## Texto fornecido
+ + +

O Instituto SETI observou por quase um ano o pulsar PSR J0332+5434, também conhecido como B0329+54, utilizando o Allen Telescope Array (ATA). A pesquisa, finalizada em janeiro de 2026, focou na cintilação do sinal de rádio do pulsar, um efeito causado por nuvens de gás no espaço interestelar.

Essa cintilação afeta a chegada do sinal à Terra. Os resultados são cruciais para aprimorar a astronomia de precisão e a capacidade de identificar potenciais sinais de vida extraterrestre. A compreensão desse fenômeno é vital para a busca por tecnossinaturas.

Pulsos de rádio de pulsares, remanescentes densos e giratórios de estrelas massivas, são notavelmente regulares, servindo como “faróis” cósmicos. A detecção de padrões sutis pode revelar fenômenos como ondas gravitacionais de baixa frequência. Contudo, o gás entre as estrelas espalha e atrasa esses sinais, um efeito chamado cintilação.

Essa cintilação pode causar desvios minúsculos, por vezes na ordem de dezenas de nanossegundos. Compreender e corrigir esses atrasos é fundamental para manter a precisão do tempo dos pulsares. A equipe do SETI, ao monitorar a cintilação do PSR J0332+5434, observou mudanças lentas, mas pronunciadas, no comportamento de “cintilação” ao longo de 10 meses. Essas observações fornecem dados valiosos sobre a interação entre o pulsar, o gás interestelar e a Terra em movimento.

Como o espaço faz pulsares “cintilarem”

+ + +

## Dados fornecidos
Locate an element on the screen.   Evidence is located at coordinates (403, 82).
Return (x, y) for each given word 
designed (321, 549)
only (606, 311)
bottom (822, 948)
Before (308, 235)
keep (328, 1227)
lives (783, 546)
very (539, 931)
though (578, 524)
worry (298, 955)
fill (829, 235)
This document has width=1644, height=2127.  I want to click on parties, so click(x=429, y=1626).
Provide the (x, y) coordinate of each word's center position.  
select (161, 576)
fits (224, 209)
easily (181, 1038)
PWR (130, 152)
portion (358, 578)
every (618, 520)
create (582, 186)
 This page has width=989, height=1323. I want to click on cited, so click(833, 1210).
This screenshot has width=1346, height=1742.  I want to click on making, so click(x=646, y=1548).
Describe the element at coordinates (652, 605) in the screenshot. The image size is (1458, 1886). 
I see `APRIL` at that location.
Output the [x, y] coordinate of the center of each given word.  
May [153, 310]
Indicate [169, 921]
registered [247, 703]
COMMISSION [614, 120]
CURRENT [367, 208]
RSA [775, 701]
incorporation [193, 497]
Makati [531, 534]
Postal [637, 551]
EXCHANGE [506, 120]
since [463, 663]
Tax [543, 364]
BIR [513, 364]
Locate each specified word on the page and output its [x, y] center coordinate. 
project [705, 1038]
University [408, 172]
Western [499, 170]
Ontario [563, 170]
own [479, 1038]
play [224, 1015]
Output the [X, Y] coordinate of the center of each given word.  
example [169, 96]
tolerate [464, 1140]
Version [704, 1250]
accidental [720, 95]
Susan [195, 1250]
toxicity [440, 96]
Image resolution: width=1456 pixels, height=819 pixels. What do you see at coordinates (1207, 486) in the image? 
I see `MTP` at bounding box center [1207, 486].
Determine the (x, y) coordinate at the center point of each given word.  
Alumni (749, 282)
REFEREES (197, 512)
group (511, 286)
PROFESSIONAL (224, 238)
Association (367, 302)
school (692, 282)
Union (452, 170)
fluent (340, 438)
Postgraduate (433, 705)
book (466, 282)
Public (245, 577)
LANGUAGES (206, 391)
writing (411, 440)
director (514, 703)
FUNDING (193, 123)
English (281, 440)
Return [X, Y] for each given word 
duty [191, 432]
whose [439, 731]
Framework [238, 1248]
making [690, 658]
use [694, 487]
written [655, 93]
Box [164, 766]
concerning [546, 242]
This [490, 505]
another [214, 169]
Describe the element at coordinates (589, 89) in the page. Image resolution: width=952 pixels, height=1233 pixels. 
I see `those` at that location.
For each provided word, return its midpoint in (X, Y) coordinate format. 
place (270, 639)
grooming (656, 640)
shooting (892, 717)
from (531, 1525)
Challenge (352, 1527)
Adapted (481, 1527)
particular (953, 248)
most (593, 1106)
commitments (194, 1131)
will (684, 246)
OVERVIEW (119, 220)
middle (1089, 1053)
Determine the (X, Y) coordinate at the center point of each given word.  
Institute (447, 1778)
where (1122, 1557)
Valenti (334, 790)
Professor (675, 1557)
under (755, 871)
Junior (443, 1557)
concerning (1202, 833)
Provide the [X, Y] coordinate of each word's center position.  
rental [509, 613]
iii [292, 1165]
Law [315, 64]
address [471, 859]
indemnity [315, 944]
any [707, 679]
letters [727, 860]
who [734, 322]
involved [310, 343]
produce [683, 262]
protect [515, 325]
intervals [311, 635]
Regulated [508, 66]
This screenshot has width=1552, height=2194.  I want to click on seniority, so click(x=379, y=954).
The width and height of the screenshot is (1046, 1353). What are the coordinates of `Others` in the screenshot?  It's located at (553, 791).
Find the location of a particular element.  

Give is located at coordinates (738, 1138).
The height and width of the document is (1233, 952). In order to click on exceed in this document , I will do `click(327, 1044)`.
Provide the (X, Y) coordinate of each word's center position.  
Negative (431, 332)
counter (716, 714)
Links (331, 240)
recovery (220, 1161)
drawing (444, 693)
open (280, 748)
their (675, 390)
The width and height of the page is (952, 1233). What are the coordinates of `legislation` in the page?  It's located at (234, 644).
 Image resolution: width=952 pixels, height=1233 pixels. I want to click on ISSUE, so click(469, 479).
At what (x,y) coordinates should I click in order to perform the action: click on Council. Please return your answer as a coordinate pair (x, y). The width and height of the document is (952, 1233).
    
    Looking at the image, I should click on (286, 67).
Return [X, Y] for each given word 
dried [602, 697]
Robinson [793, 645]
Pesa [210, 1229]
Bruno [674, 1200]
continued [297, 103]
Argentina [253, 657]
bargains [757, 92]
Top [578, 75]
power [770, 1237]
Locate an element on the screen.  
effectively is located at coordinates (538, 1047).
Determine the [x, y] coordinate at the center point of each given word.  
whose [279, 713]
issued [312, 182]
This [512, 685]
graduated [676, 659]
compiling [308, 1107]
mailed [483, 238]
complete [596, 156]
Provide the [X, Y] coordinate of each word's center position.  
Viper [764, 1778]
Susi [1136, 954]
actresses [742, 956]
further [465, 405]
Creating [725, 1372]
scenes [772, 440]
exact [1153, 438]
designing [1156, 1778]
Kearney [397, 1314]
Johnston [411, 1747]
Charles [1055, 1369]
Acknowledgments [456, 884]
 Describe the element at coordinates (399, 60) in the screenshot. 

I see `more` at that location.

+ + +

## O que se pede
De acordo com o texto sobre o pulsar PSR J0332+5434, qual telescópio o Instituto SETI utilizou para observá-lo? Não é preciso consultar as linhas.

## Resposta do exercício
O Allen Telescope Array (ATA).